Foreword

Even if the exhibition is limited to the camps of Dachau and Falkenau (satellite de Flossenburg), it is, nevertheless, likely to make the public understand les conditions dans lesquelles le cameramen a dû travailler. To set up their teams, John Ford and George Stevens chose experienced professional cameramen or cameramen who had been specially formed for this occasion.

C’est l’histoire de ces trois grands réalisateurs que nous voulons raconter dans cette exposition; des gens dont la vie a été drastiquement bouleversée par les terribles actes de violence de la Seconde Guerre mondiale et leur rencontre avec les victimes des "atrocités nazies". To complete the impact of the pictures, Jean-François St venin is reading texts by John Ford and Joseph Kessel.

It is the first time that the pictures of the camp of Dachau are displayed in the chronological sequence they have been shot. They are backed up by the caption sheets filled in by the cameramen and the reports written by one of the writers Stevens had recruited.
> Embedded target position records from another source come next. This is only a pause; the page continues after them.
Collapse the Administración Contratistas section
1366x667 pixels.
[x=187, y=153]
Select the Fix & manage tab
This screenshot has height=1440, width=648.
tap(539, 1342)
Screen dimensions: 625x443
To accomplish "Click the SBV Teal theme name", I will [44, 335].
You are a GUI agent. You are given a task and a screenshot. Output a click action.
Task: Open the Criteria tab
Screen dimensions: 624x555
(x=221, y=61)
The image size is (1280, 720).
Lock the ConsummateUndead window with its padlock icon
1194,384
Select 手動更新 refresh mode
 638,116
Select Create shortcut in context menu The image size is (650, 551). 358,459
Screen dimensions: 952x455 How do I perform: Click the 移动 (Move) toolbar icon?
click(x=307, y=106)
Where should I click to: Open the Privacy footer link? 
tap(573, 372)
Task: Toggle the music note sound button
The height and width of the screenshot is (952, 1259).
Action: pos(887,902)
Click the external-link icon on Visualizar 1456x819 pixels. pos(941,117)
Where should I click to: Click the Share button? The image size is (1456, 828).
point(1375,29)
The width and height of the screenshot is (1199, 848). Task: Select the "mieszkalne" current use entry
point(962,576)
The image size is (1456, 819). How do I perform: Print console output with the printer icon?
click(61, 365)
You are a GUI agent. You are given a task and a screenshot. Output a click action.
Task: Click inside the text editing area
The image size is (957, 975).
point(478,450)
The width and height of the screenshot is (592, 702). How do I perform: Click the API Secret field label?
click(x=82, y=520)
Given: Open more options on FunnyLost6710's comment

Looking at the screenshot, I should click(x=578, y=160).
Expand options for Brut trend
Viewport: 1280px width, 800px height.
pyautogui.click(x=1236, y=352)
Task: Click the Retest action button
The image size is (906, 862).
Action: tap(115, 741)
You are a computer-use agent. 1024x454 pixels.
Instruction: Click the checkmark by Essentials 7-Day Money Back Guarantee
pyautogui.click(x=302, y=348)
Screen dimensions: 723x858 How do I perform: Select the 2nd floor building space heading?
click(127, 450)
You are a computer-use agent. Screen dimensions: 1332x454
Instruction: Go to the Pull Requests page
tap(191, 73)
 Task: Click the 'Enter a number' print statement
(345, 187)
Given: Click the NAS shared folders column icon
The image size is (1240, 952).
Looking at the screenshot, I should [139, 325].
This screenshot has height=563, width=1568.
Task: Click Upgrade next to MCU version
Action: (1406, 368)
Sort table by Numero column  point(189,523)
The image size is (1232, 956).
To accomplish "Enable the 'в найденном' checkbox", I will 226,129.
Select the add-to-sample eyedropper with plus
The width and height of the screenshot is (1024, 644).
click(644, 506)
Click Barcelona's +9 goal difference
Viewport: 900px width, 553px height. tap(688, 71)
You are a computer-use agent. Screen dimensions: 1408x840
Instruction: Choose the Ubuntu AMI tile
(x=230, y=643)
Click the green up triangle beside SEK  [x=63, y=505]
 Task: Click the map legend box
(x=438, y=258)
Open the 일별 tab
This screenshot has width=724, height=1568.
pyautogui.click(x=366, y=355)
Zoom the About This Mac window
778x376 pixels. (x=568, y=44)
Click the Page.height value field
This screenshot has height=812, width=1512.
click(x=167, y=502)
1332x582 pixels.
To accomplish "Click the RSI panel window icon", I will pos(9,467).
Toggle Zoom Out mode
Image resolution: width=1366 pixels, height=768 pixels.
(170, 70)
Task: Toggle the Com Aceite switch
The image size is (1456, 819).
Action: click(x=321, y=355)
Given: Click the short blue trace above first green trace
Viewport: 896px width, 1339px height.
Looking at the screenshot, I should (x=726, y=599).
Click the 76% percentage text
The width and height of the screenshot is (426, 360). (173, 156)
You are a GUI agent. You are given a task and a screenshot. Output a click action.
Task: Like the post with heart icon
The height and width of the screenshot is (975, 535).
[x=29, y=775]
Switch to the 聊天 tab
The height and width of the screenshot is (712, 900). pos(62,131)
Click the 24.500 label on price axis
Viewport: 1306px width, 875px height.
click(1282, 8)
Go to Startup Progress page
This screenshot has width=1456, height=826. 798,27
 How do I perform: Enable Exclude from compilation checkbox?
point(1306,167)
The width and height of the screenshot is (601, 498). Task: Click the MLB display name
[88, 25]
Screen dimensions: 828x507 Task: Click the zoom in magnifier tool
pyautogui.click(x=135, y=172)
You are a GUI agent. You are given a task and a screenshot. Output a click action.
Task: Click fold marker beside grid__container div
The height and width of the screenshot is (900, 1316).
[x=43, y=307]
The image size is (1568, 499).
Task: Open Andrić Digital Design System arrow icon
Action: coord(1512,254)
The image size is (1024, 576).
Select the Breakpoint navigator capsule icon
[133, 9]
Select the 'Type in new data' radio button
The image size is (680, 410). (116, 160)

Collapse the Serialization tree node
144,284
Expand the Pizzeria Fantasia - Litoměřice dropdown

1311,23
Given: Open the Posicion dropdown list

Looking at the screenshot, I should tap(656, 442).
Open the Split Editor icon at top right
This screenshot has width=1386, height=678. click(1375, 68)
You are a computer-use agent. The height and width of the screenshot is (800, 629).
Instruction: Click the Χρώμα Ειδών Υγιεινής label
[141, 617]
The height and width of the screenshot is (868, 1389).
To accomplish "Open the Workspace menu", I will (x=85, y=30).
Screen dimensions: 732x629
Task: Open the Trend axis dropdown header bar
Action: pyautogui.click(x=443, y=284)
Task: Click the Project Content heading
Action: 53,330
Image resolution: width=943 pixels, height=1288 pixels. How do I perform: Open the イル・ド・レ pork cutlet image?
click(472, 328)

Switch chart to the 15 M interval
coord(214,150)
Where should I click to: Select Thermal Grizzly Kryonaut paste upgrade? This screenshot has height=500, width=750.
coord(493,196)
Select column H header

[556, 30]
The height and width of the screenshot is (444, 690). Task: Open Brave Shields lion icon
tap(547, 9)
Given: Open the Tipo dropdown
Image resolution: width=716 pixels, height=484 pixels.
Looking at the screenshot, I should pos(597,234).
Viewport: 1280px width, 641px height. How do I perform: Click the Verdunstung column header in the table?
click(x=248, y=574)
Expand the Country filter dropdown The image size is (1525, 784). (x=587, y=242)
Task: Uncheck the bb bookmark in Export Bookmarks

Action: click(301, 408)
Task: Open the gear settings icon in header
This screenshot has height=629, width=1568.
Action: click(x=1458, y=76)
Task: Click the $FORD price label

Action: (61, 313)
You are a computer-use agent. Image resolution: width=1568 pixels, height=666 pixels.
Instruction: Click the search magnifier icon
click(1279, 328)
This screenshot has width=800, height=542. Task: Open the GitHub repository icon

Excerpts from these stories are read by Mathieu Amalric pour accompagner les photos. This whole documentary allows the spectator of today to sit in his right place, far from the cameramen whose gestures and comments are thus brought to a new life.

The Academy of Motion Picture Arts and Sciences and the Lilly Library (Indiana University, Bloomington), and Christa Fuller, George Stevens Jr., and Jerry Rudes, ont tous été extrêmement utiles; grâce à leur collaboration, le Mémorial peut montrer pour la première fois en France, a collection for the most never seen before: a montage of library documents, films and pictures. These documents will allow us to share, almost day after day, an experience in the real life, and this experience will be passed on, as a legacy, to the future generations.


Christian Delage, curator of the exhibition.